Entries on locating words and elements:
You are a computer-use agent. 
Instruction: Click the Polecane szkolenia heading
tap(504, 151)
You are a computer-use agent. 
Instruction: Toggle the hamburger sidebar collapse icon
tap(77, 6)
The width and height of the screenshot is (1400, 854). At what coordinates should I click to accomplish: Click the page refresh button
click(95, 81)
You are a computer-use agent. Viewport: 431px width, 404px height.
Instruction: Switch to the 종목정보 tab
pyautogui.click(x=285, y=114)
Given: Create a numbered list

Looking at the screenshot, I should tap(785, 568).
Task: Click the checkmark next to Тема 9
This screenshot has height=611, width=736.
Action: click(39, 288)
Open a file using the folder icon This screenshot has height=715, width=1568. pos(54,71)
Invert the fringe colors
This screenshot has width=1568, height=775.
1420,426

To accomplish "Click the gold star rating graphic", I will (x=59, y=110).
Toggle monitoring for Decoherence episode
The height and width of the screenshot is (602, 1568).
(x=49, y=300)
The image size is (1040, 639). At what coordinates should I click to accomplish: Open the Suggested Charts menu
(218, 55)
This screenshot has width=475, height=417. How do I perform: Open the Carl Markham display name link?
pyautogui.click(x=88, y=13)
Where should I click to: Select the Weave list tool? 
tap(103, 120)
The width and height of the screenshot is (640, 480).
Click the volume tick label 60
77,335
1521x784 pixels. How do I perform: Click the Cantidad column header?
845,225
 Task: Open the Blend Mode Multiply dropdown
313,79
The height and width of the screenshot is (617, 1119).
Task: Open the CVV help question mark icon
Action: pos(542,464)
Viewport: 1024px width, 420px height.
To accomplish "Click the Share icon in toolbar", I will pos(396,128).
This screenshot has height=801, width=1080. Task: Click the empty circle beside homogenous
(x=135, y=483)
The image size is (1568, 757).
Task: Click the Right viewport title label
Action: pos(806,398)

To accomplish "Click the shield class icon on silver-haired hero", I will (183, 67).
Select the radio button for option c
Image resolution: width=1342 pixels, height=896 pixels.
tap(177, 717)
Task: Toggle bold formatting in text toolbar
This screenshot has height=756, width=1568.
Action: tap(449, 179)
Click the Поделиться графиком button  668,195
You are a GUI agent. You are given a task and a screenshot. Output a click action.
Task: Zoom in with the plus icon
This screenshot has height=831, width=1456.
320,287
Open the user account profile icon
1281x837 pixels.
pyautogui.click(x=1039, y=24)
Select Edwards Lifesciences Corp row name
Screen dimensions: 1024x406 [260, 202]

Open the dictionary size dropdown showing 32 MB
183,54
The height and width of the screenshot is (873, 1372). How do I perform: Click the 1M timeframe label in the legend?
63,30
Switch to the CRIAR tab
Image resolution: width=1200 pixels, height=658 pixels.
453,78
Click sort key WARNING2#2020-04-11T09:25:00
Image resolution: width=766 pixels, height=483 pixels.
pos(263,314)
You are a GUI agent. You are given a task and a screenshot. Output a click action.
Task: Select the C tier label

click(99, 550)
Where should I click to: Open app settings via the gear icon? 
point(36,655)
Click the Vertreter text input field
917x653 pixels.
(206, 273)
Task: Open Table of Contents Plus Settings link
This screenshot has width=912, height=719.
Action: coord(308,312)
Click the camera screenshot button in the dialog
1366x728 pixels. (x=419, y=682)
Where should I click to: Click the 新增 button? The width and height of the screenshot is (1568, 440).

**TASK DETAILS**
Reproduce the records verbatim from their first line through the line containing "tap(177, 717)", including that line.

**ANSWER TO THE TASK**
You are a computer-use agent. 
Instruction: Click the Polecane szkolenia heading
tap(504, 151)
You are a computer-use agent. 
Instruction: Toggle the hamburger sidebar collapse icon
tap(77, 6)
The width and height of the screenshot is (1400, 854). At what coordinates should I click to accomplish: Click the page refresh button
click(95, 81)
You are a computer-use agent. Viewport: 431px width, 404px height.
Instruction: Switch to the 종목정보 tab
pyautogui.click(x=285, y=114)
Given: Create a numbered list

Looking at the screenshot, I should tap(785, 568).
Task: Click the checkmark next to Тема 9
This screenshot has height=611, width=736.
Action: click(39, 288)
Open a file using the folder icon This screenshot has height=715, width=1568. pos(54,71)
Invert the fringe colors
This screenshot has width=1568, height=775.
1420,426

To accomplish "Click the gold star rating graphic", I will (x=59, y=110).
Toggle monitoring for Decoherence episode
The height and width of the screenshot is (602, 1568).
(x=49, y=300)
The image size is (1040, 639). At what coordinates should I click to accomplish: Open the Suggested Charts menu
(218, 55)
This screenshot has width=475, height=417. How do I perform: Open the Carl Markham display name link?
pyautogui.click(x=88, y=13)
Where should I click to: Select the Weave list tool? 
tap(103, 120)
The width and height of the screenshot is (640, 480).
Click the volume tick label 60
77,335
1521x784 pixels. How do I perform: Click the Cantidad column header?
845,225
 Task: Open the Blend Mode Multiply dropdown
313,79
The height and width of the screenshot is (617, 1119).
Task: Open the CVV help question mark icon
Action: pos(542,464)
Viewport: 1024px width, 420px height.
To accomplish "Click the Share icon in toolbar", I will pos(396,128).
This screenshot has height=801, width=1080. Task: Click the empty circle beside homogenous
(x=135, y=483)
The image size is (1568, 757).
Task: Click the Right viewport title label
Action: pos(806,398)

To accomplish "Click the shield class icon on silver-haired hero", I will (183, 67).
Select the radio button for option c
Image resolution: width=1342 pixels, height=896 pixels.
tap(177, 717)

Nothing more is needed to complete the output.